Сутки после этого Грек провёл в беспамятстве. А затем, очнувшись, вроде продолжал оставаться не в себе: узнавал окружающих с трудом, задавал странные вопросы, что-то бормотал.
Только к Рождеству он немного ожил, но ходил по дому угрюмый и не улыбался, как раньше, а порой смотрел на родных и близких как-то отстранённо, испуганно. Перстень князя принял равнодушно, даже не стал разглядывать, вяло отложил в сторону. Но зато без конца молился под образами.
А весной 1406 года Софиан зашёл в спальню к Пелагее, сел на край постели и сказал со вздохом:
— Десять лет прошли...
— Ты про что, любимый? — сразу не поняла женщина.
— Десять лет обещанного мною нашего семейного счастья. Мне исполнилось семьдесят. Я уже старик. И, по уговору, должен сделать тебя свободной.

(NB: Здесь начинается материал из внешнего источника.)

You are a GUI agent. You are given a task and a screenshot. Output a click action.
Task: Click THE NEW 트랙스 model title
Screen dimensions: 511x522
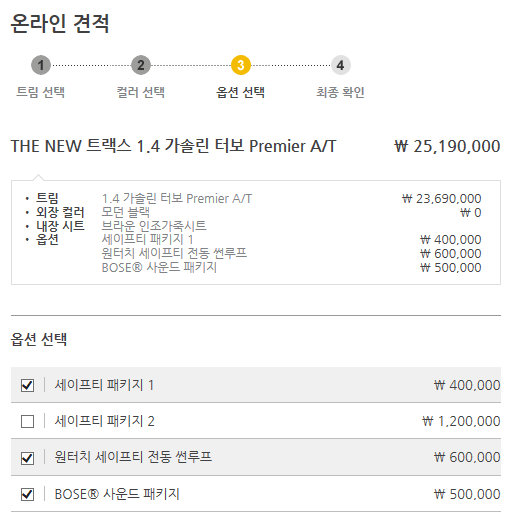pos(173,146)
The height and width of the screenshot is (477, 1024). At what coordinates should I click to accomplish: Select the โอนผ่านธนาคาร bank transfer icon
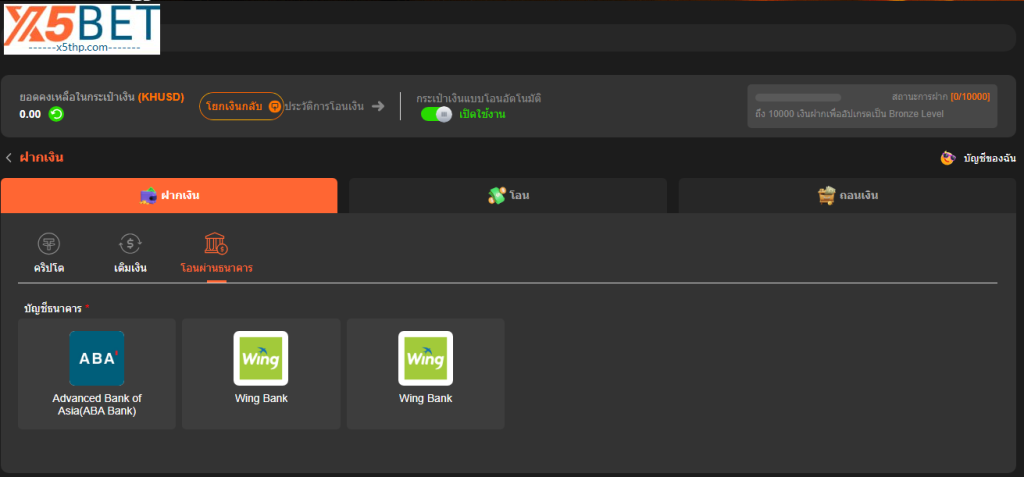[x=216, y=243]
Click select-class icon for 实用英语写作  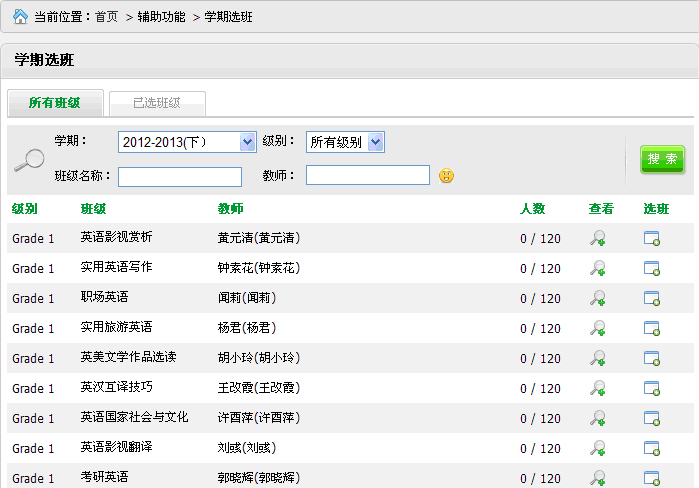click(652, 268)
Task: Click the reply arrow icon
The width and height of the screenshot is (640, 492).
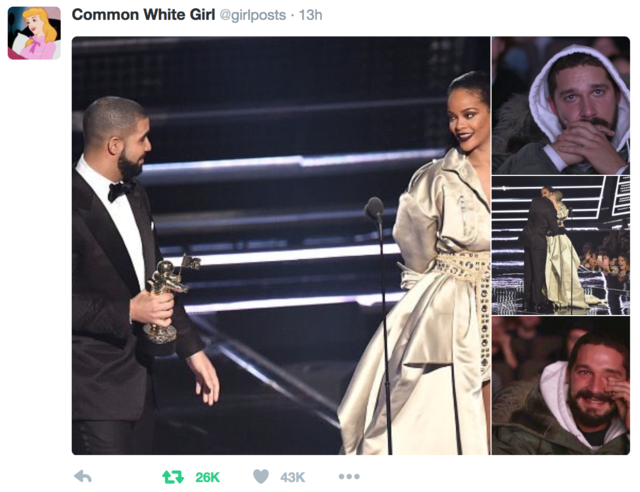Action: (x=83, y=476)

— Глупости какие! Я свободы никакой не желаю.
— Нет, обременять тебя не хочу.
— Каждый день с тобой — в радость, а не в горе. Ты прекрасный муж и заботливый отец нашей дочечки.
— Я уже решил.
— Что решил?
— Нынешней весной отправляюсь в Нижний, дабы поклониться могилке дорогого Гришеньки. А затем постригусь в монахи.
Дочь Томмазы воскликнула:
— Ты меня не любишь?
У него в глазах промелькнуло страдание:
— Очень, очень люблю.
— Отчего же хочешь сделать меня несчастной?

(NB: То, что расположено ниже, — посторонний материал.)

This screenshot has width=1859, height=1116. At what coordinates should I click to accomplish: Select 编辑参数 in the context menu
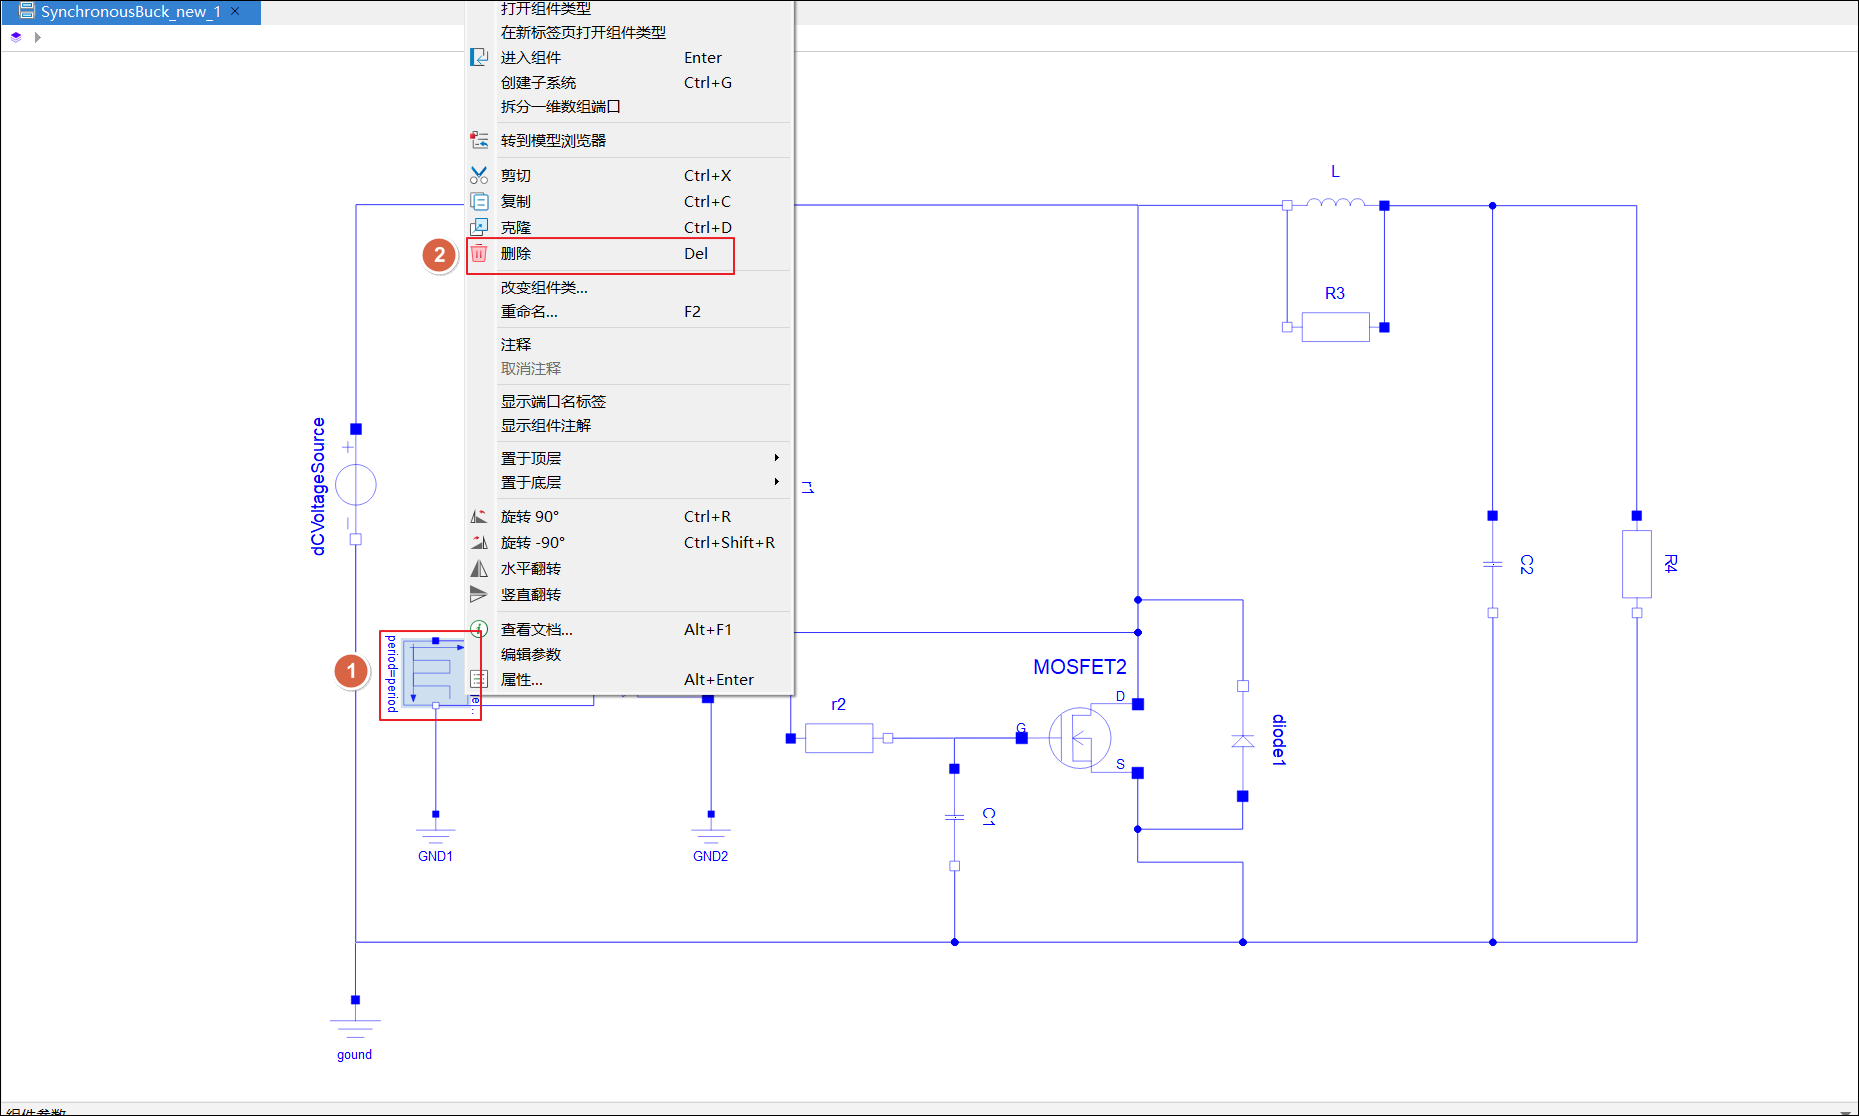(531, 655)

— Поначалу несчастной, а затем счастливой. Старое должно умирать, новое цвести. А иначе остановится мир.
— Без тебя, бесценный, мир — не мир! — И она заплакала.
— Успокойся, милая. Всё идёт как надо. Обещал сыночку, что приду попрощаться перед смертью. И сдержу своё слово.
— Я с тобою поеду в Нижний...
— Нет, никак нельзя. Ты должна остаться с Ульянкой. И потом буду не один — мы уйдём вместе с Прохором.
Опустившись на колени и схватив мужа за руки, Пелагея спросила шёпотом:
— Но ведь вы вернётесь? Непременно вернётесь, да?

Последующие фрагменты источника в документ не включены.